So just how bad will things get for Nashville’s banks?
Posted on July 23, 2009 at 6:47 am
Wednesday’s Pinnacle Financial earnings conference call ended on a chilling note when Stephens Inc. analyst Matt Olney asked CEO Terry Turner to compare his bank’s bad-loan levels with those of competitors in Nashville.
“My belief is that our credit quality is better,” Turner said. “Other operators in this market have been taking significant losses over an extended period of time… We’re later getting to the table.”
That’s pretty strong stuff when you consider that Pinnacle’s nonperforming asset ratio ballooned to 3.3 percent in the first half and is quite a bit higher than most Nashville-area banks’. (Generally, bankers start to get nervous when their NPAs approach 2 percent. For the parent of GreenBank, the number now stands at almost 5 percent.)
But if Turner’s right, it means many of his Middle Tennessee peers — who were much more aggressive than Pinnacle in pursuing land development deals during the boom — still aren’t owning up to many of their credit problems.
And Turner isn’t upbeat about the region’s real estate sector. Asked what he’s hearing from the trenches, he was blunt.
“In the case of real estate, the sentiment would be awful. You wouldn’t find any optimism among builders, among developers, among folks that loan to them,” he said. “There’s some activity, but you couldn’t translate that into optimism.”
Banks around the country that relied on lending to homebuilders are now gasping for air. And, while we don’t really want to admit it, parts of Greater Nashville look a good bit like parts of Greater Atlanta, where a fistful of banks have gone under this year. Given a little more time, why should our situation be all that different?
Without getting too dramatic, it’s time to start preparing for the first Middle Tennessee bank failure of this crisis.

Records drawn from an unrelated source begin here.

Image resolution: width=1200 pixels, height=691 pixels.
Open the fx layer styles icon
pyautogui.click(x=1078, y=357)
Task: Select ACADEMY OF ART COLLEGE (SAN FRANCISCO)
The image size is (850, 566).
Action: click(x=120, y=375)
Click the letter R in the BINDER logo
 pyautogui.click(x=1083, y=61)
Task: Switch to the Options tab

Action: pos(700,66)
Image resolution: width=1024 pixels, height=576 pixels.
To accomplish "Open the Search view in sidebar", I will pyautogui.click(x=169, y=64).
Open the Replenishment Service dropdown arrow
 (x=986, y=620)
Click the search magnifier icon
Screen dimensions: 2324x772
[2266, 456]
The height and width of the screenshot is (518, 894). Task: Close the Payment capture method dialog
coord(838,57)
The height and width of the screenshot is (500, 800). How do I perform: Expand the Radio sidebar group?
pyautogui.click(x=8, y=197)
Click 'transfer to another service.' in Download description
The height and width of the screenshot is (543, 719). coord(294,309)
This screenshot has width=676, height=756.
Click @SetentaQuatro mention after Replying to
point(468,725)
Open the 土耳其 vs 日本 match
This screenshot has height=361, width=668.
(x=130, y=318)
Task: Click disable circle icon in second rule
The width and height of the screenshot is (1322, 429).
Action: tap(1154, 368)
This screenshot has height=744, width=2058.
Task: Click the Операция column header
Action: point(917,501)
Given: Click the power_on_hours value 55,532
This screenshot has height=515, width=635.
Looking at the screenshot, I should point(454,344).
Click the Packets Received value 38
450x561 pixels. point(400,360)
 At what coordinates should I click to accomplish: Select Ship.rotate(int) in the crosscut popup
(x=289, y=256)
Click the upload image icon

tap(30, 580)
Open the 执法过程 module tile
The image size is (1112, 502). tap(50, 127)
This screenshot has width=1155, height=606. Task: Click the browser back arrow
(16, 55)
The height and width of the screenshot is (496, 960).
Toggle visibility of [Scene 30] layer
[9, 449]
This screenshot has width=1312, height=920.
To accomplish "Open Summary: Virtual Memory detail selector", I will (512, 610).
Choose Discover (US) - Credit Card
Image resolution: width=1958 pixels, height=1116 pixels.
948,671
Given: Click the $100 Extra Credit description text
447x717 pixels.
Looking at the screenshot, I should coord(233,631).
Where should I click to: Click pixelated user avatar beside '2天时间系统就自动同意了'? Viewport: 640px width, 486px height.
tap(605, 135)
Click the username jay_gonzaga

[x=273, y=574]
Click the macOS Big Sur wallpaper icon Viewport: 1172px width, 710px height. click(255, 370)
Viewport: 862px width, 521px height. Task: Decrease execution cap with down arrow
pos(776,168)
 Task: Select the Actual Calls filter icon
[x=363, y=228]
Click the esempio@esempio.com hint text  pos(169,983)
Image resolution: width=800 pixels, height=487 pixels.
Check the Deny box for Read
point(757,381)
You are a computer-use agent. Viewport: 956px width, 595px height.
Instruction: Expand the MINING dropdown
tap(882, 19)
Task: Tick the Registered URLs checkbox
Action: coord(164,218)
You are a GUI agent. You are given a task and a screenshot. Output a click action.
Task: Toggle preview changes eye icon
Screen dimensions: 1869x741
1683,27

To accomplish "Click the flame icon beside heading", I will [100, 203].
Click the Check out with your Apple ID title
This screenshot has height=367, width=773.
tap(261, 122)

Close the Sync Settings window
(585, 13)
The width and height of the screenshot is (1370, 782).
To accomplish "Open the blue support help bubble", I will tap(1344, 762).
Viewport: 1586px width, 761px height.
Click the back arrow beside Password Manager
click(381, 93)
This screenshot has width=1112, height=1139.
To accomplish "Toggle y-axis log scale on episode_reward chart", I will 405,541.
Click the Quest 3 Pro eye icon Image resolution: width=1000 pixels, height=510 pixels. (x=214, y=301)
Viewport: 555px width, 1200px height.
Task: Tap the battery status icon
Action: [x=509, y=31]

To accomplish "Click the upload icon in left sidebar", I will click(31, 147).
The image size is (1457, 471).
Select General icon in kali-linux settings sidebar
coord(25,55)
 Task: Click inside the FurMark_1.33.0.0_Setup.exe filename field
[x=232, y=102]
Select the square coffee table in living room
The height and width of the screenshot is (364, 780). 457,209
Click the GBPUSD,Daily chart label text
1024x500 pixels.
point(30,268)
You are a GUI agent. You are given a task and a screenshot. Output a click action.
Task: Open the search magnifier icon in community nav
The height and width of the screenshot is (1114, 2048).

One Friday afternoon soon, the friendly folks at the FDIC will unveil their first Tennessee intervention, adding to a 2009 list that now stands at 57.
And oh, by the way, in case you had the thought: Don’t look for Pinnacle to be a buyer when that happens. Turner on Wednesday told analysts his team is “not particularly interested in FDIC workouts.” That’s not terrible surprising, since he also said most of his crew’s current credit quality troubles stem from the acquisitions of Cavalry Banking and Mid-America Bancshares.